■ Material for the task ■
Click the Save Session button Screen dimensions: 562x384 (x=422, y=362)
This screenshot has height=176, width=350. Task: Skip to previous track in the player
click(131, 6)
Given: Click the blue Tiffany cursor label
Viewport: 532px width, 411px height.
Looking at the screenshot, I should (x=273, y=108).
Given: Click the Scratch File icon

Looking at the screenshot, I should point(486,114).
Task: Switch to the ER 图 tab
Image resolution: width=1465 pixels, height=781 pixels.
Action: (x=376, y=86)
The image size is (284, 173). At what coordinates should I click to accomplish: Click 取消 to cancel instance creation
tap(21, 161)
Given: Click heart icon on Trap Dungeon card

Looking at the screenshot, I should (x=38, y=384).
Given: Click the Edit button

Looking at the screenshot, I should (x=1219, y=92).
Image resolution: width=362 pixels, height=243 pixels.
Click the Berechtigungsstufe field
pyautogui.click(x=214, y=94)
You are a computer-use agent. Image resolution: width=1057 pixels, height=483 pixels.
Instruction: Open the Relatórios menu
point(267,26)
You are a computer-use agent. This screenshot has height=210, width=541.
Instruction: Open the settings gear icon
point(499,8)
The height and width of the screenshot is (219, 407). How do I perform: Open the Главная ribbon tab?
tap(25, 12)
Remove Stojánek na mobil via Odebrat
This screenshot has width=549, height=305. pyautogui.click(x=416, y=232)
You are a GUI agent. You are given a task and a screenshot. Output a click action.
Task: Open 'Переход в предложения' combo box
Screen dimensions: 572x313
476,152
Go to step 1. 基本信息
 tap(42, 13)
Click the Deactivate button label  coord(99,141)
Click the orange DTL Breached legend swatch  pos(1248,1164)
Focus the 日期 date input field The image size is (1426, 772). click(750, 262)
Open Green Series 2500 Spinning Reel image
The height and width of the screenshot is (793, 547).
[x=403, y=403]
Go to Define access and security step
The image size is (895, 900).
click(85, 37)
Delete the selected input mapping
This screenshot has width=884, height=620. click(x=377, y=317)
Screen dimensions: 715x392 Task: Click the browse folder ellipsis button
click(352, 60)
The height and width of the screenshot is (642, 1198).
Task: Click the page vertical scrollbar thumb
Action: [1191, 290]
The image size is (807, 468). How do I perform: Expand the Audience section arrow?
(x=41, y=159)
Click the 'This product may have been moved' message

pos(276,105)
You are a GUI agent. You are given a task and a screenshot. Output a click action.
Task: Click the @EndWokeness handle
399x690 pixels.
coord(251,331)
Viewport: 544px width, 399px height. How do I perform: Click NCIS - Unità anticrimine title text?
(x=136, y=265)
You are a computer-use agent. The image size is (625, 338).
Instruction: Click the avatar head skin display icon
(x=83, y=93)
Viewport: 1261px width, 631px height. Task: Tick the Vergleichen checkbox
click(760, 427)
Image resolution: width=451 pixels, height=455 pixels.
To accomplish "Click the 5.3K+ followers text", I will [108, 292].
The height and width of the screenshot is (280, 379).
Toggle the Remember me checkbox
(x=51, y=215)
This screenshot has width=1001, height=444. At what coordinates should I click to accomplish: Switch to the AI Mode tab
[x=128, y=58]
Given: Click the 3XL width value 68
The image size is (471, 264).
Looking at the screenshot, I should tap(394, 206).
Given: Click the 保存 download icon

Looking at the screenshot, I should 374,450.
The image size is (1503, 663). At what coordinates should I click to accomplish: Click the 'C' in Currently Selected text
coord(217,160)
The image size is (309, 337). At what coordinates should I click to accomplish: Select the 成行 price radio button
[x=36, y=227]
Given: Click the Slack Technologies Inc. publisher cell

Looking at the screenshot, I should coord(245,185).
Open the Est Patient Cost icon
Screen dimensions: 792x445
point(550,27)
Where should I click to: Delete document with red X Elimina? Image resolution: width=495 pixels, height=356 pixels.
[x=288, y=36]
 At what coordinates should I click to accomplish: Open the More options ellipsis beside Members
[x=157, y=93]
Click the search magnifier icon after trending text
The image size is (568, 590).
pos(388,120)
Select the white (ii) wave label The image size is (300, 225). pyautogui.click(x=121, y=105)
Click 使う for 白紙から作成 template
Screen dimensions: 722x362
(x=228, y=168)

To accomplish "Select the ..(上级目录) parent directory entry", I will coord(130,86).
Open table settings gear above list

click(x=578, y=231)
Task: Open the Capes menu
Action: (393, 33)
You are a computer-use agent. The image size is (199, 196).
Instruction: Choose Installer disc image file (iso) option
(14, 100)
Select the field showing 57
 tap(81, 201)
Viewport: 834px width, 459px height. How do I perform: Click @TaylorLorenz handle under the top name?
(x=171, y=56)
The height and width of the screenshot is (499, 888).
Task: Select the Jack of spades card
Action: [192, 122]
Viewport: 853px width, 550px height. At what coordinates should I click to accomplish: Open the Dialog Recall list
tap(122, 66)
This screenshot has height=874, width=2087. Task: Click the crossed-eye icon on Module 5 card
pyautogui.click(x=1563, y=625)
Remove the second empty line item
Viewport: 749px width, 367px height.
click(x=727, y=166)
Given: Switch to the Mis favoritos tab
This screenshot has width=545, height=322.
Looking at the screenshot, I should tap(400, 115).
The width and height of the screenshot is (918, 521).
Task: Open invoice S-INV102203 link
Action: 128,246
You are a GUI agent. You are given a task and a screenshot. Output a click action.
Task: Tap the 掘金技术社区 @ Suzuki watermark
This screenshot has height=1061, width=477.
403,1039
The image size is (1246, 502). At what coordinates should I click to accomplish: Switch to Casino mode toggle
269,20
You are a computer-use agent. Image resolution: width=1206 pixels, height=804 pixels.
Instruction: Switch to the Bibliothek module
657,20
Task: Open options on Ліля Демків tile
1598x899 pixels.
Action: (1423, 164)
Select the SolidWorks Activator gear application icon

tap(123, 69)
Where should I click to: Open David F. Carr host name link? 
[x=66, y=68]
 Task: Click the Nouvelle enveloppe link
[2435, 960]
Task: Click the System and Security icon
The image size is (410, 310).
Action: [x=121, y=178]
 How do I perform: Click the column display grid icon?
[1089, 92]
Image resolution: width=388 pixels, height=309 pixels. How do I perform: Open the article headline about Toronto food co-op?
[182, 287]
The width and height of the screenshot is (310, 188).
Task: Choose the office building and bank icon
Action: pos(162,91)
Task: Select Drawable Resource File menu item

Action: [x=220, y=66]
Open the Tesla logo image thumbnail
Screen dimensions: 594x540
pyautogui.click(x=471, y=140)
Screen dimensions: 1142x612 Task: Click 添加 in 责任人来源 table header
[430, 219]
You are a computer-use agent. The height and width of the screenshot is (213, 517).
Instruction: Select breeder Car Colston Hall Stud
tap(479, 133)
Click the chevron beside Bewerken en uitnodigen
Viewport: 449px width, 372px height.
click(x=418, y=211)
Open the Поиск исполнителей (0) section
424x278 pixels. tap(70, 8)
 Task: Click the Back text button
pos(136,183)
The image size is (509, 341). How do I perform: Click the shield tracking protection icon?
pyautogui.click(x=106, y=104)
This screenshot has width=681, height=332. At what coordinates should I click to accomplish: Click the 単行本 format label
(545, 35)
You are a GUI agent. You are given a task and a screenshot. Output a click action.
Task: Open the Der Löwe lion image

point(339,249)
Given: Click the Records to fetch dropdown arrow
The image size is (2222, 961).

■ Work request ■
Extract all of the data above and output it character for character.

■ Task response ■
Click the Save Session button Screen dimensions: 562x384 (x=422, y=362)
This screenshot has height=176, width=350. Task: Skip to previous track in the player
click(131, 6)
Given: Click the blue Tiffany cursor label
Viewport: 532px width, 411px height.
Looking at the screenshot, I should (x=273, y=108).
Given: Click the Scratch File icon

Looking at the screenshot, I should point(486,114).
Task: Switch to the ER 图 tab
Image resolution: width=1465 pixels, height=781 pixels.
Action: (x=376, y=86)
The image size is (284, 173). At what coordinates should I click to accomplish: Click 取消 to cancel instance creation
tap(21, 161)
Given: Click heart icon on Trap Dungeon card

Looking at the screenshot, I should (x=38, y=384).
Given: Click the Edit button

Looking at the screenshot, I should (x=1219, y=92).
Image resolution: width=362 pixels, height=243 pixels.
Click the Berechtigungsstufe field
pyautogui.click(x=214, y=94)
You are a computer-use agent. Image resolution: width=1057 pixels, height=483 pixels.
Instruction: Open the Relatórios menu
point(267,26)
You are a computer-use agent. This screenshot has height=210, width=541.
Instruction: Open the settings gear icon
point(499,8)
The height and width of the screenshot is (219, 407). How do I perform: Open the Главная ribbon tab?
tap(25, 12)
Remove Stojánek na mobil via Odebrat
This screenshot has width=549, height=305. pyautogui.click(x=416, y=232)
You are a GUI agent. You are given a task and a screenshot. Output a click action.
Task: Open 'Переход в предложения' combo box
Screen dimensions: 572x313
476,152
Go to step 1. 基本信息
 tap(42, 13)
Click the Deactivate button label  coord(99,141)
Click the orange DTL Breached legend swatch  pos(1248,1164)
Focus the 日期 date input field The image size is (1426, 772). click(750, 262)
Open Green Series 2500 Spinning Reel image
The height and width of the screenshot is (793, 547).
[x=403, y=403]
Go to Define access and security step
The image size is (895, 900).
click(85, 37)
Delete the selected input mapping
This screenshot has width=884, height=620. click(x=377, y=317)
Screen dimensions: 715x392 Task: Click the browse folder ellipsis button
click(352, 60)
The height and width of the screenshot is (642, 1198).
Task: Click the page vertical scrollbar thumb
Action: [1191, 290]
The image size is (807, 468). How do I perform: Expand the Audience section arrow?
(x=41, y=159)
Click the 'This product may have been moved' message

pos(276,105)
You are a GUI agent. You are given a task and a screenshot. Output a click action.
Task: Click the @EndWokeness handle
399x690 pixels.
coord(251,331)
Viewport: 544px width, 399px height. How do I perform: Click NCIS - Unità anticrimine title text?
(x=136, y=265)
You are a computer-use agent. The image size is (625, 338).
Instruction: Click the avatar head skin display icon
(x=83, y=93)
Viewport: 1261px width, 631px height. Task: Tick the Vergleichen checkbox
click(760, 427)
Image resolution: width=451 pixels, height=455 pixels.
To accomplish "Click the 5.3K+ followers text", I will [108, 292].
The height and width of the screenshot is (280, 379).
Toggle the Remember me checkbox
(x=51, y=215)
This screenshot has width=1001, height=444. At what coordinates should I click to accomplish: Switch to the AI Mode tab
[x=128, y=58]
Given: Click the 3XL width value 68
The image size is (471, 264).
Looking at the screenshot, I should tap(394, 206).
Given: Click the 保存 download icon

Looking at the screenshot, I should 374,450.
The image size is (1503, 663). At what coordinates should I click to accomplish: Click the 'C' in Currently Selected text
coord(217,160)
The image size is (309, 337). At what coordinates should I click to accomplish: Select the 成行 price radio button
[x=36, y=227]
Given: Click the Slack Technologies Inc. publisher cell

Looking at the screenshot, I should coord(245,185).
Open the Est Patient Cost icon
Screen dimensions: 792x445
point(550,27)
Where should I click to: Delete document with red X Elimina? Image resolution: width=495 pixels, height=356 pixels.
[x=288, y=36]
 At what coordinates should I click to accomplish: Open the More options ellipsis beside Members
[x=157, y=93]
Click the search magnifier icon after trending text
The image size is (568, 590).
pos(388,120)
Select the white (ii) wave label The image size is (300, 225). pyautogui.click(x=121, y=105)
Click 使う for 白紙から作成 template
Screen dimensions: 722x362
(x=228, y=168)

To accomplish "Select the ..(上级目录) parent directory entry", I will coord(130,86).
Open table settings gear above list

click(x=578, y=231)
Task: Open the Capes menu
Action: (393, 33)
You are a computer-use agent. The image size is (199, 196).
Instruction: Choose Installer disc image file (iso) option
(14, 100)
Select the field showing 57
 tap(81, 201)
Viewport: 834px width, 459px height. How do I perform: Click @TaylorLorenz handle under the top name?
(x=171, y=56)
The height and width of the screenshot is (499, 888).
Task: Select the Jack of spades card
Action: [192, 122]
Viewport: 853px width, 550px height. At what coordinates should I click to accomplish: Open the Dialog Recall list
tap(122, 66)
This screenshot has height=874, width=2087. Task: Click the crossed-eye icon on Module 5 card
pyautogui.click(x=1563, y=625)
Remove the second empty line item
Viewport: 749px width, 367px height.
click(x=727, y=166)
Given: Switch to the Mis favoritos tab
This screenshot has width=545, height=322.
Looking at the screenshot, I should tap(400, 115).
The width and height of the screenshot is (918, 521).
Task: Open invoice S-INV102203 link
Action: 128,246
You are a GUI agent. You are given a task and a screenshot. Output a click action.
Task: Tap the 掘金技术社区 @ Suzuki watermark
This screenshot has height=1061, width=477.
403,1039
The image size is (1246, 502). At what coordinates should I click to accomplish: Switch to Casino mode toggle
269,20
You are a computer-use agent. Image resolution: width=1206 pixels, height=804 pixels.
Instruction: Switch to the Bibliothek module
657,20
Task: Open options on Ліля Демків tile
1598x899 pixels.
Action: (1423, 164)
Select the SolidWorks Activator gear application icon

tap(123, 69)
Where should I click to: Open David F. Carr host name link? 
[x=66, y=68]
 Task: Click the Nouvelle enveloppe link
[2435, 960]
Task: Click the System and Security icon
The image size is (410, 310).
Action: [x=121, y=178]
 How do I perform: Click the column display grid icon?
[1089, 92]
Image resolution: width=388 pixels, height=309 pixels. How do I perform: Open the article headline about Toronto food co-op?
[182, 287]
The width and height of the screenshot is (310, 188).
Task: Choose the office building and bank icon
Action: pos(162,91)
Task: Select Drawable Resource File menu item

Action: [x=220, y=66]
Open the Tesla logo image thumbnail
Screen dimensions: 594x540
pyautogui.click(x=471, y=140)
Screen dimensions: 1142x612 Task: Click 添加 in 责任人来源 table header
[430, 219]
You are a computer-use agent. The height and width of the screenshot is (213, 517).
Instruction: Select breeder Car Colston Hall Stud
tap(479, 133)
Click the chevron beside Bewerken en uitnodigen
Viewport: 449px width, 372px height.
click(x=418, y=211)
Open the Поиск исполнителей (0) section
424x278 pixels. tap(70, 8)
 Task: Click the Back text button
pos(136,183)
The image size is (509, 341). How do I perform: Click the shield tracking protection icon?
pyautogui.click(x=106, y=104)
This screenshot has width=681, height=332. At what coordinates should I click to accomplish: Click the 単行本 format label
(545, 35)
You are a GUI agent. You are given a task and a screenshot. Output a click action.
Task: Open the Der Löwe lion image

point(339,249)
Given: Click the Records to fetch dropdown arrow
The image size is (2222, 961).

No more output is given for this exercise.